**Exercise task**
Turn every one of the records below into a Markdown table with two columns, Row and Line. Put each line's number in Row and the line itself in Line, and leave out blank lines.
______________________________
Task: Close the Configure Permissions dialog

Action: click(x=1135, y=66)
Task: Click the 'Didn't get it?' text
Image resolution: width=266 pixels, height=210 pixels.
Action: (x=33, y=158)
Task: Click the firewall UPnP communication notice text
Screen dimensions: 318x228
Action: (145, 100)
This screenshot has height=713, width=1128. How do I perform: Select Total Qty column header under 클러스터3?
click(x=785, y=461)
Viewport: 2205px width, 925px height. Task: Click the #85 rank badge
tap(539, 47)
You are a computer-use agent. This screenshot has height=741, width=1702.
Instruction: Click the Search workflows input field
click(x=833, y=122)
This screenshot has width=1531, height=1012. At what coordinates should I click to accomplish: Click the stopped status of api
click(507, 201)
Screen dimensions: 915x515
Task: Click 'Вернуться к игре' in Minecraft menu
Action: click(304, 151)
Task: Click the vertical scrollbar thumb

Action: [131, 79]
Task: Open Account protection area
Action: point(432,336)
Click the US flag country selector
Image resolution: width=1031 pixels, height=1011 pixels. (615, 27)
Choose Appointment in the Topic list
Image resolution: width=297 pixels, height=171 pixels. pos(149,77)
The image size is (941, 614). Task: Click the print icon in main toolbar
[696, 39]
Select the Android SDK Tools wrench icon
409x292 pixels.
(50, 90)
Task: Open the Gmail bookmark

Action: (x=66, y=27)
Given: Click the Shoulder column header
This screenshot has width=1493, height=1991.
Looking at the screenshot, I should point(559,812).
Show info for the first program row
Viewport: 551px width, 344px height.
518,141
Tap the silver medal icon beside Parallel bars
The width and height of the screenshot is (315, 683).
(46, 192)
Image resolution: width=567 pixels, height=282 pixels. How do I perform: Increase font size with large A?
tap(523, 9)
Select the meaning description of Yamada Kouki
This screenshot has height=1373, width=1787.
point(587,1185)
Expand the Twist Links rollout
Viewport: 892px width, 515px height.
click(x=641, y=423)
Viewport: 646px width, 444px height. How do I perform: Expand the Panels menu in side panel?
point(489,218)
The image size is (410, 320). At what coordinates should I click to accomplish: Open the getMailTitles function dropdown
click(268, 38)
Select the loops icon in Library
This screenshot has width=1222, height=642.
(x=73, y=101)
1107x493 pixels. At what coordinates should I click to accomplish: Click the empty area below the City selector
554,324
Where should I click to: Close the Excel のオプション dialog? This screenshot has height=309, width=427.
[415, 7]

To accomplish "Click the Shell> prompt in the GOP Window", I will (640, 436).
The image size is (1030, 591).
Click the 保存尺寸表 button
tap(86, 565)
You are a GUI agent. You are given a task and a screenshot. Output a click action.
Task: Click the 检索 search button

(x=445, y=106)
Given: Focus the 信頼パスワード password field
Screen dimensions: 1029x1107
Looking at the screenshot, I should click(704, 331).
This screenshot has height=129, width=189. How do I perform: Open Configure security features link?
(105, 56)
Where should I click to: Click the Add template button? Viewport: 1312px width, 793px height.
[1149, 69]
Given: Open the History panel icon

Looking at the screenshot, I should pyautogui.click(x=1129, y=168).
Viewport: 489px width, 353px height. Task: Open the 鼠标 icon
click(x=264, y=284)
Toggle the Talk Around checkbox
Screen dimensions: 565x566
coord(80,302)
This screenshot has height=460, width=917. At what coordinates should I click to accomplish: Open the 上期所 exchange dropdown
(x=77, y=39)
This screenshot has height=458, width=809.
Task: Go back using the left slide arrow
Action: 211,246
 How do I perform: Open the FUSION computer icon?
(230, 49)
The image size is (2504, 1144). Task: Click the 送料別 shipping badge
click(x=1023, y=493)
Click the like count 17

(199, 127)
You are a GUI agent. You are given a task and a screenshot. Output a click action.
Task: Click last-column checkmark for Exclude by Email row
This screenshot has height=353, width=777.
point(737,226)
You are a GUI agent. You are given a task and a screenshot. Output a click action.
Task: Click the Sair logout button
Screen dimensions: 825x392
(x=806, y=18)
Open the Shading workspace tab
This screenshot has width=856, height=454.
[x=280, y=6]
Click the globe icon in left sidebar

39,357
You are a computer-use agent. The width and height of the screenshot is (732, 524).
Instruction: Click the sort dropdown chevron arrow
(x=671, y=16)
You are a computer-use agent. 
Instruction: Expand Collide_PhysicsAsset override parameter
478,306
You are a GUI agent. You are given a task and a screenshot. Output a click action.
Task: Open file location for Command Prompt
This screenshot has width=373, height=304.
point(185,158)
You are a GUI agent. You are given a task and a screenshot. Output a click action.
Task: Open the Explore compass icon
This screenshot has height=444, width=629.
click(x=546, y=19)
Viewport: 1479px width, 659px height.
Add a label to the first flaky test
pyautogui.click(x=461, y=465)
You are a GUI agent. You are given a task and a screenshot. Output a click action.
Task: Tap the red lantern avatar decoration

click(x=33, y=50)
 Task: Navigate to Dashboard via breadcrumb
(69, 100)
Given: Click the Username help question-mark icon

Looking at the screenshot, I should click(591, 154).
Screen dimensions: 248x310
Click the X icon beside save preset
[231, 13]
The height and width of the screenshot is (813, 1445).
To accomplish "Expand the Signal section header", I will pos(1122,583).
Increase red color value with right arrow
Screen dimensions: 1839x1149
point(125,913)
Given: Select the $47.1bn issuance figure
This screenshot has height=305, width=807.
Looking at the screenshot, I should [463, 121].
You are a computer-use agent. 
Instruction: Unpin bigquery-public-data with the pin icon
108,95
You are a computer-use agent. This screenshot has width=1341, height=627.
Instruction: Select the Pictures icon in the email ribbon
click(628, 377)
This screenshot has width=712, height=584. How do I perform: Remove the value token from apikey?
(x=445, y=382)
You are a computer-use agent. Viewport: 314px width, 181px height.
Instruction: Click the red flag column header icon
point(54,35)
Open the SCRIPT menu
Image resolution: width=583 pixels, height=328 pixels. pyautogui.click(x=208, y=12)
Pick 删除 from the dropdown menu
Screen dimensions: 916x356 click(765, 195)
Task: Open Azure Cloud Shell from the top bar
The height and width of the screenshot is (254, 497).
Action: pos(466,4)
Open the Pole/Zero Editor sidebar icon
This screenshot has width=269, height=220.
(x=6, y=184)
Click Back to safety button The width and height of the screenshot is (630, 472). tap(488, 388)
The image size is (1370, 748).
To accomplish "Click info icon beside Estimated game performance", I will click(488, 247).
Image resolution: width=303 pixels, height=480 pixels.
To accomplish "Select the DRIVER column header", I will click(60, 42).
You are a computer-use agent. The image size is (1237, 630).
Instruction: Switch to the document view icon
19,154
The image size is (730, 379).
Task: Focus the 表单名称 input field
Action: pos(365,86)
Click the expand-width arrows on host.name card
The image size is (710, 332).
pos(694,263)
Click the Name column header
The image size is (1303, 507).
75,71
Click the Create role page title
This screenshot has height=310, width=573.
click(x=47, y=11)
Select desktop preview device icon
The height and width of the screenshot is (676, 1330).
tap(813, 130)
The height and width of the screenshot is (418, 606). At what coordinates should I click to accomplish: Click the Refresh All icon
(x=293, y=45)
______________________________
**Solved problem**
| Row | Line |
|---|---|
| 1 | Task: Close the Configure Permissions dialog |
| 2 | Action: click(x=1135, y=66) |
| 3 | Task: Click the 'Didn't get it?' text |
| 4 | Image resolution: width=266 pixels, height=210 pixels. |
| 5 | Action: (x=33, y=158) |
| 6 | Task: Click the firewall UPnP communication notice text |
| 7 | Screen dimensions: 318x228 |
| 8 | Action: (145, 100) |
| 9 | This screenshot has height=713, width=1128. How do I perform: Select Total Qty column header under 클러스터3? |
| 10 | click(x=785, y=461) |
| 11 | Viewport: 2205px width, 925px height. Task: Click the #85 rank badge |
| 12 | tap(539, 47) |
| 13 | You are a computer-use agent. This screenshot has height=741, width=1702. |
| 14 | Instruction: Click the Search workflows input field |
| 15 | click(x=833, y=122) |
| 16 | This screenshot has width=1531, height=1012. At what coordinates should I click to accomplish: Click the stopped status of api |
| 17 | click(507, 201) |
| 18 | Screen dimensions: 915x515 |
| 19 | Task: Click 'Вернуться к игре' in Minecraft menu |
| 20 | Action: click(304, 151) |
| 21 | Task: Click the vertical scrollbar thumb |
| 22 | Action: [131, 79] |
| 23 | Task: Open Account protection area |
| 24 | Action: point(432,336) |
| 25 | Click the US flag country selector |
| 26 | Image resolution: width=1031 pixels, height=1011 pixels. (615, 27) |
| 27 | Choose Appointment in the Topic list |
| 28 | Image resolution: width=297 pixels, height=171 pixels. pos(149,77) |
| 29 | The image size is (941, 614). Task: Click the print icon in main toolbar |
| 30 | [696, 39] |
| 31 | Select the Android SDK Tools wrench icon |
| 32 | 409x292 pixels. |
| 33 | (50, 90) |
| 34 | Task: Open the Gmail bookmark |
| 35 | Action: (x=66, y=27) |
| 36 | Given: Click the Shoulder column header |
| 37 | This screenshot has width=1493, height=1991. |
| 38 | Looking at the screenshot, I should point(559,812). |
| 39 | Show info for the first program row |
| 40 | Viewport: 551px width, 344px height. |
| 41 | 518,141 |
| 42 | Tap the silver medal icon beside Parallel bars |
| 43 | The width and height of the screenshot is (315, 683). |
| 44 | (46, 192) |
| 45 | Image resolution: width=567 pixels, height=282 pixels. How do I perform: Increase font size with large A? |
| 46 | tap(523, 9) |
| 47 | Select the meaning description of Yamada Kouki |
| 48 | This screenshot has height=1373, width=1787. |
| 49 | point(587,1185) |
| 50 | Expand the Twist Links rollout |
| 51 | Viewport: 892px width, 515px height. |
| 52 | click(x=641, y=423) |
| 53 | Viewport: 646px width, 444px height. How do I perform: Expand the Panels menu in side panel? |
| 54 | point(489,218) |
| 55 | The image size is (410, 320). At what coordinates should I click to accomplish: Open the getMailTitles function dropdown |
| 56 | click(268, 38) |
| 57 | Select the loops icon in Library |
| 58 | This screenshot has width=1222, height=642. |
| 59 | (x=73, y=101) |
| 60 | 1107x493 pixels. At what coordinates should I click to accomplish: Click the empty area below the City selector |
| 61 | 554,324 |
| 62 | Where should I click to: Close the Excel のオプション dialog? This screenshot has height=309, width=427. |
| 63 | [415, 7] |
| 64 | To accomplish "Click the Shell> prompt in the GOP Window", I will (640, 436). |
| 65 | The image size is (1030, 591). |
| 66 | Click the 保存尺寸表 button |
| 67 | tap(86, 565) |
| 68 | You are a GUI agent. You are given a task and a screenshot. Output a click action. |
| 69 | Task: Click the 检索 search button |
| 70 | (x=445, y=106) |
| 71 | Given: Focus the 信頼パスワード password field |
| 72 | Screen dimensions: 1029x1107 |
| 73 | Looking at the screenshot, I should click(704, 331). |
| 74 | This screenshot has height=129, width=189. How do I perform: Open Configure security features link? |
| 75 | (105, 56) |
| 76 | Where should I click to: Click the Add template button? Viewport: 1312px width, 793px height. |
| 77 | [1149, 69] |
| 78 | Given: Open the History panel icon |
| 79 | Looking at the screenshot, I should pyautogui.click(x=1129, y=168). |
| 80 | Viewport: 489px width, 353px height. Task: Open the 鼠标 icon |
| 81 | click(x=264, y=284) |
| 82 | Toggle the Talk Around checkbox |
| 83 | Screen dimensions: 565x566 |
| 84 | coord(80,302) |
| 85 | This screenshot has height=460, width=917. At what coordinates should I click to accomplish: Open the 上期所 exchange dropdown |
| 86 | (x=77, y=39) |
| 87 | This screenshot has height=458, width=809. |
| 88 | Task: Go back using the left slide arrow |
| 89 | Action: 211,246 |
| 90 |  How do I perform: Open the FUSION computer icon? |
| 91 | (230, 49) |
| 92 | The image size is (2504, 1144). Task: Click the 送料別 shipping badge |
| 93 | click(x=1023, y=493) |
| 94 | Click the like count 17 |
| 95 | (199, 127) |
| 96 | You are a GUI agent. You are given a task and a screenshot. Output a click action. |
| 97 | Task: Click last-column checkmark for Exclude by Email row |
| 98 | This screenshot has height=353, width=777. |
| 99 | point(737,226) |
| 100 | You are a GUI agent. You are given a task and a screenshot. Output a click action. |
| 101 | Task: Click the Sair logout button |
| 102 | Screen dimensions: 825x392 |
| 103 | (x=806, y=18) |
| 104 | Open the Shading workspace tab |
| 105 | This screenshot has width=856, height=454. |
| 106 | [x=280, y=6] |
| 107 | Click the globe icon in left sidebar |
| 108 | 39,357 |
| 109 | You are a computer-use agent. The width and height of the screenshot is (732, 524). |
| 110 | Instruction: Click the sort dropdown chevron arrow |
| 111 | (x=671, y=16) |
| 112 | You are a computer-use agent.  |
| 113 | Instruction: Expand Collide_PhysicsAsset override parameter |
| 114 | 478,306 |
| 115 | You are a GUI agent. You are given a task and a screenshot. Output a click action. |
| 116 | Task: Open file location for Command Prompt |
| 117 | This screenshot has width=373, height=304. |
| 118 | point(185,158) |
| 119 | You are a GUI agent. You are given a task and a screenshot. Output a click action. |
| 120 | Task: Open the Explore compass icon |
| 121 | This screenshot has height=444, width=629. |
| 122 | click(x=546, y=19) |
| 123 | Viewport: 1479px width, 659px height. |
| 124 | Add a label to the first flaky test |
| 125 | pyautogui.click(x=461, y=465) |
| 126 | You are a GUI agent. You are given a task and a screenshot. Output a click action. |
| 127 | Task: Tap the red lantern avatar decoration |
| 128 | click(x=33, y=50) |
| 129 |  Task: Navigate to Dashboard via breadcrumb |
| 130 | (69, 100) |
| 131 | Given: Click the Username help question-mark icon |
| 132 | Looking at the screenshot, I should click(591, 154). |
| 133 | Screen dimensions: 248x310 |
| 134 | Click the X icon beside save preset |
| 135 | [231, 13] |
| 136 | The height and width of the screenshot is (813, 1445). |
| 137 | To accomplish "Expand the Signal section header", I will pos(1122,583). |
| 138 | Increase red color value with right arrow |
| 139 | Screen dimensions: 1839x1149 |
| 140 | point(125,913) |
| 141 | Given: Select the $47.1bn issuance figure |
| 142 | This screenshot has height=305, width=807. |
| 143 | Looking at the screenshot, I should [463, 121]. |
| 144 | You are a computer-use agent.  |
| 145 | Instruction: Unpin bigquery-public-data with the pin icon |
| 146 | 108,95 |
| 147 | You are a computer-use agent. This screenshot has width=1341, height=627. |
| 148 | Instruction: Select the Pictures icon in the email ribbon |
| 149 | click(628, 377) |
| 150 | This screenshot has width=712, height=584. How do I perform: Remove the value token from apikey? |
| 151 | (x=445, y=382) |
| 152 | You are a computer-use agent. Viewport: 314px width, 181px height. |
| 153 | Instruction: Click the red flag column header icon |
| 154 | point(54,35) |
| 155 | Open the SCRIPT menu |
| 156 | Image resolution: width=583 pixels, height=328 pixels. pyautogui.click(x=208, y=12) |
| 157 | Pick 删除 from the dropdown menu |
| 158 | Screen dimensions: 916x356 click(765, 195) |
| 159 | Task: Open Azure Cloud Shell from the top bar |
| 160 | The height and width of the screenshot is (254, 497). |
| 161 | Action: pos(466,4) |
| 162 | Open the Pole/Zero Editor sidebar icon |
| 163 | This screenshot has width=269, height=220. |
| 164 | (x=6, y=184) |
| 165 | Click Back to safety button The width and height of the screenshot is (630, 472). tap(488, 388) |
| 166 | The image size is (1370, 748). |
| 167 | To accomplish "Click info icon beside Estimated game performance", I will click(488, 247). |
| 168 | Image resolution: width=303 pixels, height=480 pixels. |
| 169 | To accomplish "Select the DRIVER column header", I will click(60, 42). |
| 170 | You are a computer-use agent. The image size is (1237, 630). |
| 171 | Instruction: Switch to the document view icon |
| 172 | 19,154 |
| 173 | The image size is (730, 379). |
| 174 | Task: Focus the 表单名称 input field |
| 175 | Action: pos(365,86) |
| 176 | Click the expand-width arrows on host.name card |
| 177 | The image size is (710, 332). |
| 178 | pos(694,263) |
| 179 | Click the Name column header |
| 180 | The image size is (1303, 507). |
| 181 | 75,71 |
| 182 | Click the Create role page title |
| 183 | This screenshot has height=310, width=573. |
| 184 | click(x=47, y=11) |
| 185 | Select desktop preview device icon |
| 186 | The height and width of the screenshot is (676, 1330). |
| 187 | tap(813, 130) |
| 188 | The height and width of the screenshot is (418, 606). At what coordinates should I click to accomplish: Click the Refresh All icon |
| 189 | (x=293, y=45) |